══ RECORDS PROVIDED

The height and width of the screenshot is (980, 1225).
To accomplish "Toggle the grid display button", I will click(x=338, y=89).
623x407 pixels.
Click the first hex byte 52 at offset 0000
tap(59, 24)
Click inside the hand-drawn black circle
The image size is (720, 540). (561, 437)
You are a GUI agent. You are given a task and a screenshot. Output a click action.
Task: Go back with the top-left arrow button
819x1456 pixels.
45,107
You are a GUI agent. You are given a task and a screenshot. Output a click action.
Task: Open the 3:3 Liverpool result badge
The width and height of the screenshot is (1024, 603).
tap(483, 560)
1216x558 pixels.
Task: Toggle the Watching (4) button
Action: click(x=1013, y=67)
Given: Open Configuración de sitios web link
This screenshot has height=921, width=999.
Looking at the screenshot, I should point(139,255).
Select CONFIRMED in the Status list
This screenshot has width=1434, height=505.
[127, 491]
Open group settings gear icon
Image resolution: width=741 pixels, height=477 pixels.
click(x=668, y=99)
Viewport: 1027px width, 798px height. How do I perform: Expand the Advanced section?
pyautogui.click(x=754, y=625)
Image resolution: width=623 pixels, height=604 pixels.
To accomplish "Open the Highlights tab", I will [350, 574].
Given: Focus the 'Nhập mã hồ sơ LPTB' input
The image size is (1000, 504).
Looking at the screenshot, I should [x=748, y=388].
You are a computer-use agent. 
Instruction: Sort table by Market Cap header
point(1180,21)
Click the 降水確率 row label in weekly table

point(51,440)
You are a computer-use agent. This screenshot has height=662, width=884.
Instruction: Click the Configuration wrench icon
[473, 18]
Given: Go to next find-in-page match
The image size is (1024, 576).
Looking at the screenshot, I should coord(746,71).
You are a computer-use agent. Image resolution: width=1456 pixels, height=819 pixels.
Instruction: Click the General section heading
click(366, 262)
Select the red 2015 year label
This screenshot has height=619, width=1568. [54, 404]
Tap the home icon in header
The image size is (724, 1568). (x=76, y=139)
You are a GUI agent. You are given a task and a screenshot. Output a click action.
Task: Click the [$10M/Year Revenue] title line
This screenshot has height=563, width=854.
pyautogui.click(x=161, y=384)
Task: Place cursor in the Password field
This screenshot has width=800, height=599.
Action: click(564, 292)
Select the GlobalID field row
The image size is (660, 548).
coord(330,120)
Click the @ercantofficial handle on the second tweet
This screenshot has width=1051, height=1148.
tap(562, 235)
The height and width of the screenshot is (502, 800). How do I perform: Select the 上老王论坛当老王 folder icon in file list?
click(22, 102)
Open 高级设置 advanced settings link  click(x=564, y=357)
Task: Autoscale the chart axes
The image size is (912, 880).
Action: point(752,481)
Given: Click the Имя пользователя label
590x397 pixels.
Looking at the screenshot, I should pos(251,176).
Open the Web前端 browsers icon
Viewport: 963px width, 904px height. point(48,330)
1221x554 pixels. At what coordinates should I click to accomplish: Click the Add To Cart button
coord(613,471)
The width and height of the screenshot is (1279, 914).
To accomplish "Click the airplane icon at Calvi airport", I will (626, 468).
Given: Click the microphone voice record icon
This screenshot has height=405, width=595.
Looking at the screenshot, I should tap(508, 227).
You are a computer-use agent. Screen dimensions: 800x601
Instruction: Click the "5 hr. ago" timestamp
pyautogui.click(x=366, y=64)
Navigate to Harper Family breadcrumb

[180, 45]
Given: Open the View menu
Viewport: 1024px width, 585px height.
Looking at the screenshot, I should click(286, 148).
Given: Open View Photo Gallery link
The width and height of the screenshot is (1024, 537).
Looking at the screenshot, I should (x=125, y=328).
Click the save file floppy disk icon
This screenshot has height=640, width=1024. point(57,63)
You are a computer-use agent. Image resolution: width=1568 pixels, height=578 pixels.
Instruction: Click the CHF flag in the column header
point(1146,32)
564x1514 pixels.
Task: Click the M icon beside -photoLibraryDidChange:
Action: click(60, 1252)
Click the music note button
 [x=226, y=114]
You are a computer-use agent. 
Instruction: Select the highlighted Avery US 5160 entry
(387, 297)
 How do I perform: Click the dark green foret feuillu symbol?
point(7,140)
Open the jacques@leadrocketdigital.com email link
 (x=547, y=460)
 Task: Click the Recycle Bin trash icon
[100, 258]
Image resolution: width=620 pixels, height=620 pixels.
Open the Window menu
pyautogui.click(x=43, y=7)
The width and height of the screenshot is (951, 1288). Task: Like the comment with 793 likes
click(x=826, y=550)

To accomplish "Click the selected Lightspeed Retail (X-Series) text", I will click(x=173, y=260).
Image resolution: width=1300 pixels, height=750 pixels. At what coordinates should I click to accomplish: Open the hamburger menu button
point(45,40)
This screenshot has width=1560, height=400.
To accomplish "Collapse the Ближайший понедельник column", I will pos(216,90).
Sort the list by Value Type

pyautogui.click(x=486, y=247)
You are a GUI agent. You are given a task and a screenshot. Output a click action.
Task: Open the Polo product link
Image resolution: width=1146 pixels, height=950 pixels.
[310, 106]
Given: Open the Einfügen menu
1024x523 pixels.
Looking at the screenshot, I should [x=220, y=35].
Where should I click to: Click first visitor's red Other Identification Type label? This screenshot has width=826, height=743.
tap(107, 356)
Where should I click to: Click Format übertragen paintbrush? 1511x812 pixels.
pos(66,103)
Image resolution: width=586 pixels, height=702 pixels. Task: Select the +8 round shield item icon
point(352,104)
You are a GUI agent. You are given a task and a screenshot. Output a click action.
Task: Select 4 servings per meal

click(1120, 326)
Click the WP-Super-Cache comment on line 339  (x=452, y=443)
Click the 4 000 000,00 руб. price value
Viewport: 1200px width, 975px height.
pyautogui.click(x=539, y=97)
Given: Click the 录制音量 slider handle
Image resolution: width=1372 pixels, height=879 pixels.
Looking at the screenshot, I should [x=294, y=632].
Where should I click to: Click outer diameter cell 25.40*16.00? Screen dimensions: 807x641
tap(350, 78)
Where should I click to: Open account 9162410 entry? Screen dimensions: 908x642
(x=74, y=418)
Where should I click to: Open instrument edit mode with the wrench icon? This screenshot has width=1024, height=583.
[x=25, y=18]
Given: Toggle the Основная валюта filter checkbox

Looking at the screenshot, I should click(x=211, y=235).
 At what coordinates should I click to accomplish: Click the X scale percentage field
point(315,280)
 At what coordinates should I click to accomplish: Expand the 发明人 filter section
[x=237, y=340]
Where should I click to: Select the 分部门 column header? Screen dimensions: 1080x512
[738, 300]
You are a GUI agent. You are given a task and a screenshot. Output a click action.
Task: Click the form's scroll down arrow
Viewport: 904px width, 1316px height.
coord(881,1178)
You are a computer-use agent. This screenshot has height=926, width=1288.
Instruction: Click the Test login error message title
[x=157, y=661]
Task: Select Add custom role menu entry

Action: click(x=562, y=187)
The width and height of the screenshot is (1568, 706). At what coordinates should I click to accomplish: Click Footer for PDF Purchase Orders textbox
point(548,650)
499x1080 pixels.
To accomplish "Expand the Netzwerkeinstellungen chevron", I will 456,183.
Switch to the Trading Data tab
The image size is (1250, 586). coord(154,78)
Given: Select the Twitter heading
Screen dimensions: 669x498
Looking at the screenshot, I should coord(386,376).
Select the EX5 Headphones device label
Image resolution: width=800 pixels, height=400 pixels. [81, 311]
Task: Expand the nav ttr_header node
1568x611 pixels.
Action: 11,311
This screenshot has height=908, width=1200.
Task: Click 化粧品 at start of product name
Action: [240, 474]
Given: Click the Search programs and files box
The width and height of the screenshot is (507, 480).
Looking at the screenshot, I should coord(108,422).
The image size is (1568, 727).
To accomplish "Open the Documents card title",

════

#### [EXERCISE]
Write the records out again so that each one matches the original exactly.

#### [TASK RESULT]
The height and width of the screenshot is (980, 1225).
To accomplish "Toggle the grid display button", I will click(x=338, y=89).
623x407 pixels.
Click the first hex byte 52 at offset 0000
tap(59, 24)
Click inside the hand-drawn black circle
The image size is (720, 540). (561, 437)
You are a GUI agent. You are given a task and a screenshot. Output a click action.
Task: Go back with the top-left arrow button
819x1456 pixels.
45,107
You are a GUI agent. You are given a task and a screenshot. Output a click action.
Task: Open the 3:3 Liverpool result badge
The width and height of the screenshot is (1024, 603).
tap(483, 560)
1216x558 pixels.
Task: Toggle the Watching (4) button
Action: click(x=1013, y=67)
Given: Open Configuración de sitios web link
This screenshot has height=921, width=999.
Looking at the screenshot, I should point(139,255).
Select CONFIRMED in the Status list
This screenshot has width=1434, height=505.
[127, 491]
Open group settings gear icon
Image resolution: width=741 pixels, height=477 pixels.
click(x=668, y=99)
Viewport: 1027px width, 798px height. How do I perform: Expand the Advanced section?
pyautogui.click(x=754, y=625)
Image resolution: width=623 pixels, height=604 pixels.
To accomplish "Open the Highlights tab", I will [350, 574].
Given: Focus the 'Nhập mã hồ sơ LPTB' input
The image size is (1000, 504).
Looking at the screenshot, I should [x=748, y=388].
You are a computer-use agent. 
Instruction: Sort table by Market Cap header
point(1180,21)
Click the 降水確率 row label in weekly table

point(51,440)
You are a computer-use agent. This screenshot has height=662, width=884.
Instruction: Click the Configuration wrench icon
[473, 18]
Given: Go to next find-in-page match
The image size is (1024, 576).
Looking at the screenshot, I should coord(746,71).
You are a computer-use agent. Image resolution: width=1456 pixels, height=819 pixels.
Instruction: Click the General section heading
click(366, 262)
Select the red 2015 year label
This screenshot has height=619, width=1568. [54, 404]
Tap the home icon in header
The image size is (724, 1568). (x=76, y=139)
You are a GUI agent. You are given a task and a screenshot. Output a click action.
Task: Click the [$10M/Year Revenue] title line
This screenshot has height=563, width=854.
pyautogui.click(x=161, y=384)
Task: Place cursor in the Password field
This screenshot has width=800, height=599.
Action: click(564, 292)
Select the GlobalID field row
The image size is (660, 548).
coord(330,120)
Click the @ercantofficial handle on the second tweet
This screenshot has width=1051, height=1148.
tap(562, 235)
The height and width of the screenshot is (502, 800). How do I perform: Select the 上老王论坛当老王 folder icon in file list?
click(22, 102)
Open 高级设置 advanced settings link  click(x=564, y=357)
Task: Autoscale the chart axes
The image size is (912, 880).
Action: point(752,481)
Given: Click the Имя пользователя label
590x397 pixels.
Looking at the screenshot, I should pos(251,176).
Open the Web前端 browsers icon
Viewport: 963px width, 904px height. point(48,330)
1221x554 pixels. At what coordinates should I click to accomplish: Click the Add To Cart button
coord(613,471)
The width and height of the screenshot is (1279, 914).
To accomplish "Click the airplane icon at Calvi airport", I will (626, 468).
Given: Click the microphone voice record icon
This screenshot has height=405, width=595.
Looking at the screenshot, I should tap(508, 227).
You are a computer-use agent. Screen dimensions: 800x601
Instruction: Click the "5 hr. ago" timestamp
pyautogui.click(x=366, y=64)
Navigate to Harper Family breadcrumb

[180, 45]
Given: Open the View menu
Viewport: 1024px width, 585px height.
Looking at the screenshot, I should click(286, 148).
Given: Open View Photo Gallery link
The width and height of the screenshot is (1024, 537).
Looking at the screenshot, I should (x=125, y=328).
Click the save file floppy disk icon
This screenshot has height=640, width=1024. point(57,63)
You are a computer-use agent. Image resolution: width=1568 pixels, height=578 pixels.
Instruction: Click the CHF flag in the column header
point(1146,32)
564x1514 pixels.
Task: Click the M icon beside -photoLibraryDidChange:
Action: click(60, 1252)
Click the music note button
 [x=226, y=114]
You are a computer-use agent. 
Instruction: Select the highlighted Avery US 5160 entry
(387, 297)
 How do I perform: Click the dark green foret feuillu symbol?
point(7,140)
Open the jacques@leadrocketdigital.com email link
 (x=547, y=460)
 Task: Click the Recycle Bin trash icon
[100, 258]
Image resolution: width=620 pixels, height=620 pixels.
Open the Window menu
pyautogui.click(x=43, y=7)
The width and height of the screenshot is (951, 1288). Task: Like the comment with 793 likes
click(x=826, y=550)

To accomplish "Click the selected Lightspeed Retail (X-Series) text", I will click(x=173, y=260).
Image resolution: width=1300 pixels, height=750 pixels. At what coordinates should I click to accomplish: Open the hamburger menu button
point(45,40)
This screenshot has width=1560, height=400.
To accomplish "Collapse the Ближайший понедельник column", I will pos(216,90).
Sort the list by Value Type

pyautogui.click(x=486, y=247)
You are a GUI agent. You are given a task and a screenshot. Output a click action.
Task: Open the Polo product link
Image resolution: width=1146 pixels, height=950 pixels.
[310, 106]
Given: Open the Einfügen menu
1024x523 pixels.
Looking at the screenshot, I should [x=220, y=35].
Where should I click to: Click first visitor's red Other Identification Type label? This screenshot has width=826, height=743.
tap(107, 356)
Where should I click to: Click Format übertragen paintbrush? 1511x812 pixels.
pos(66,103)
Image resolution: width=586 pixels, height=702 pixels. Task: Select the +8 round shield item icon
point(352,104)
You are a GUI agent. You are given a task and a screenshot. Output a click action.
Task: Select 4 servings per meal

click(1120, 326)
Click the WP-Super-Cache comment on line 339  (x=452, y=443)
Click the 4 000 000,00 руб. price value
Viewport: 1200px width, 975px height.
pyautogui.click(x=539, y=97)
Given: Click the 录制音量 slider handle
Image resolution: width=1372 pixels, height=879 pixels.
Looking at the screenshot, I should [x=294, y=632].
Where should I click to: Click outer diameter cell 25.40*16.00? Screen dimensions: 807x641
tap(350, 78)
Where should I click to: Open account 9162410 entry? Screen dimensions: 908x642
(x=74, y=418)
Where should I click to: Open instrument edit mode with the wrench icon? This screenshot has width=1024, height=583.
[x=25, y=18]
Given: Toggle the Основная валюта filter checkbox

Looking at the screenshot, I should click(x=211, y=235).
 At what coordinates should I click to accomplish: Click the X scale percentage field
point(315,280)
 At what coordinates should I click to accomplish: Expand the 发明人 filter section
[x=237, y=340]
Where should I click to: Select the 分部门 column header? Screen dimensions: 1080x512
[738, 300]
You are a GUI agent. You are given a task and a screenshot. Output a click action.
Task: Click the form's scroll down arrow
Viewport: 904px width, 1316px height.
coord(881,1178)
You are a computer-use agent. This screenshot has height=926, width=1288.
Instruction: Click the Test login error message title
[x=157, y=661]
Task: Select Add custom role menu entry

Action: click(x=562, y=187)
The width and height of the screenshot is (1568, 706). At what coordinates should I click to accomplish: Click Footer for PDF Purchase Orders textbox
point(548,650)
499x1080 pixels.
To accomplish "Expand the Netzwerkeinstellungen chevron", I will 456,183.
Switch to the Trading Data tab
The image size is (1250, 586). coord(154,78)
Given: Select the Twitter heading
Screen dimensions: 669x498
Looking at the screenshot, I should coord(386,376).
Select the EX5 Headphones device label
Image resolution: width=800 pixels, height=400 pixels. [81, 311]
Task: Expand the nav ttr_header node
1568x611 pixels.
Action: 11,311
This screenshot has height=908, width=1200.
Task: Click 化粧品 at start of product name
Action: [240, 474]
Given: Click the Search programs and files box
The width and height of the screenshot is (507, 480).
Looking at the screenshot, I should coord(108,422).
The image size is (1568, 727).
To accomplish "Open the Documents card title",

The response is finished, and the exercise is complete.